WHAT THE EXERCISE ASKS →
From the records, pick out and copy each line containing "click".

Excerpts from a dataset:
──────────

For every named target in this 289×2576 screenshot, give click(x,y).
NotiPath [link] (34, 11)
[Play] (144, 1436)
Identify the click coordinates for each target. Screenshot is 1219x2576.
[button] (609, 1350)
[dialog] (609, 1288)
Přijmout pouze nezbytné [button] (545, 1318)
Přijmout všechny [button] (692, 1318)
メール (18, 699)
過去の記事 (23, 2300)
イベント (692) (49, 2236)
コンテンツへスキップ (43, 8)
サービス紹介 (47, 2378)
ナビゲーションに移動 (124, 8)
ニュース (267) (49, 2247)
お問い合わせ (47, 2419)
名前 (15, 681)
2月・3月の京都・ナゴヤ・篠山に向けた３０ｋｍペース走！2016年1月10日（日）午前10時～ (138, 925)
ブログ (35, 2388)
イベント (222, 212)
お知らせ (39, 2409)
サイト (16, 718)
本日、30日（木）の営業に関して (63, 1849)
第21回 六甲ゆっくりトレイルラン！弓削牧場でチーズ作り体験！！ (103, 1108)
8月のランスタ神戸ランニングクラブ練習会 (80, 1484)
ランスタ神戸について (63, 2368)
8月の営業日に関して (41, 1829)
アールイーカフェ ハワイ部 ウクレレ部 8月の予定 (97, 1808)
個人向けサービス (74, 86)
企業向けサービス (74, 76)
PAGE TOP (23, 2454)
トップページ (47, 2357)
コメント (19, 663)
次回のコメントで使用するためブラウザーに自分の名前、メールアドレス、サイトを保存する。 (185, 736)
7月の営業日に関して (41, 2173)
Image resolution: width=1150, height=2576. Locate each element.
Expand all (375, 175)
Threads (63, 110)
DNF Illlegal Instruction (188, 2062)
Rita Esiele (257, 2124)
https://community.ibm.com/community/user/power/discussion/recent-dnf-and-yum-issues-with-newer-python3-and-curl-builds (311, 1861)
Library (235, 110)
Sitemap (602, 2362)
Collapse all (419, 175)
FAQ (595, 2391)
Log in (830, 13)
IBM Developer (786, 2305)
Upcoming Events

──────────

FINISHED TASK →
For every named target in this 289×2576 screenshot, give click(x,y).
Identify the click coordinates for each target. Screenshot is 1219x2576.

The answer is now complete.